TLDR: A tech lecturer says AI lets product managers “weld” features while platform engineers design the safe structure—just like bridge building. Comments erupted with safety fears, AI fatigue, and analogy wars, as devs debated whether this split is a smart evolution or a shaky shortcut that could snap under pressure.

A guest lecture turned hot take: Christopher Meiklejohn says software is doing a 1700s glow‑up—split the roles like building bridges. In his view, AI helpers can let product managers (folks who decide what to build) “weld” features, while platform engineers design the safe, sturdy framework. He claims the split is happening now, not later—and the comments lit up.

The most jaw‑drop moment came from a darkly funny confession: one commenter wrote they’re a project manager writing code to keep airplanes from hitting things—“It’s been a rough couple years.” Cue nervous laughter and a thousand side‑eyes. Others were not laughing. One critic snapped that the post reads like an AI‑generated essay, adding to the growing fatigue with anything AI‑flavored. Another took issue with the framing itself, firing back that Computer Science—the academic study of computing—is the foundation, not “the welding.”

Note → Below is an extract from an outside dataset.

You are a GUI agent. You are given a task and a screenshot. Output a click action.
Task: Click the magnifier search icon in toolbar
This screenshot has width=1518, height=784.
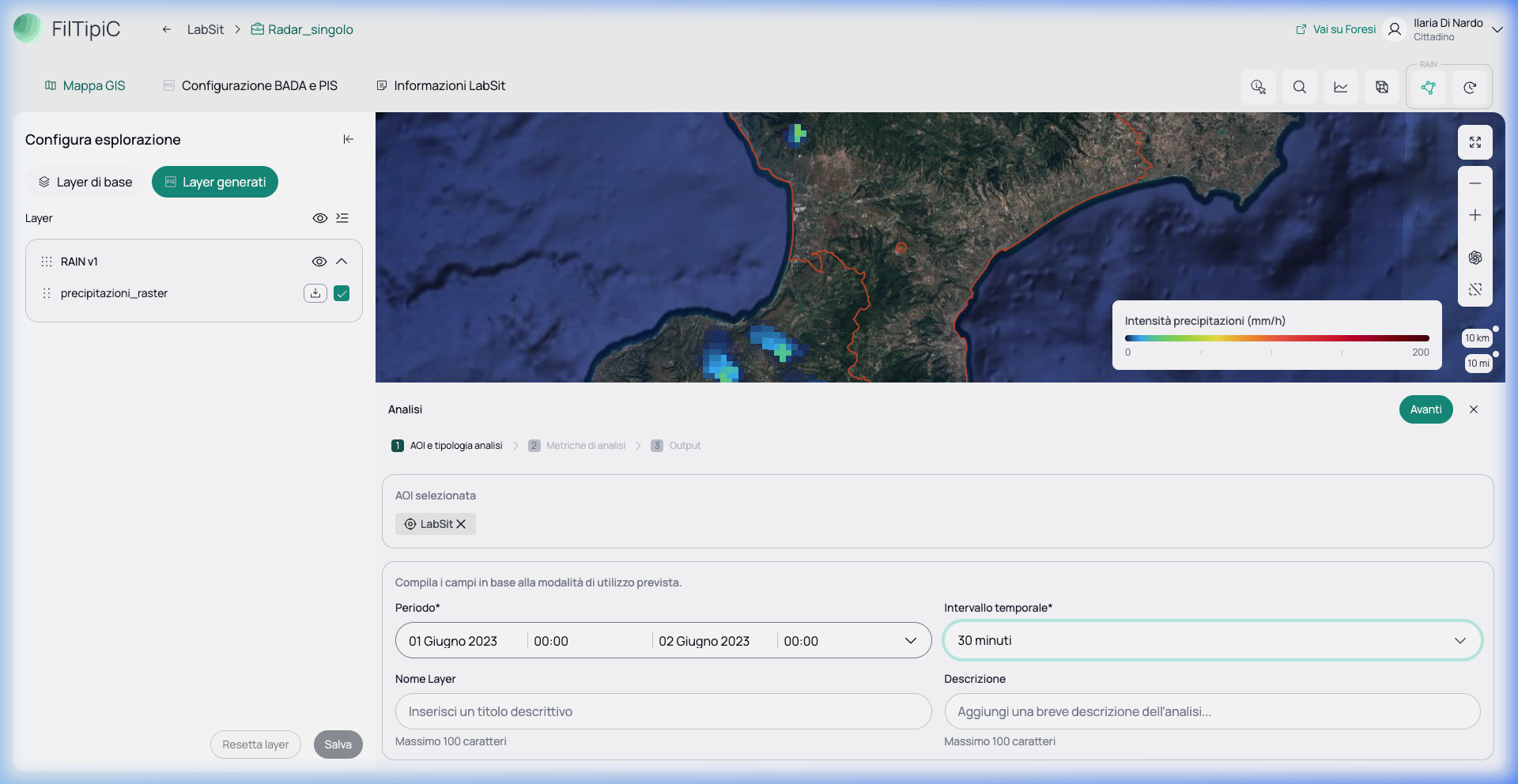pyautogui.click(x=1300, y=87)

Then the analogy wars began. A commenter with degrees in both Computer Science and Civil Engineering argued comparing feature work to welding downplays the skill and domain knowledge needed to build real features. A more measured voice appreciated the thought but noted a key gap: civil engineering is all about site‑specific quirks, while software tries to avoid those. Meanwhile, the thread devolved into bridge memes, “who’s the real engineer?” debates, and a chorus wondering if letting non‑coders ship with AI is genius…or a disaster waiting to happen. Buckle up.

Key Points

  • The author argues software engineering is splitting into platform/system design and feature implementation roles, analogous to civil engineering’s separation of structural design from craft.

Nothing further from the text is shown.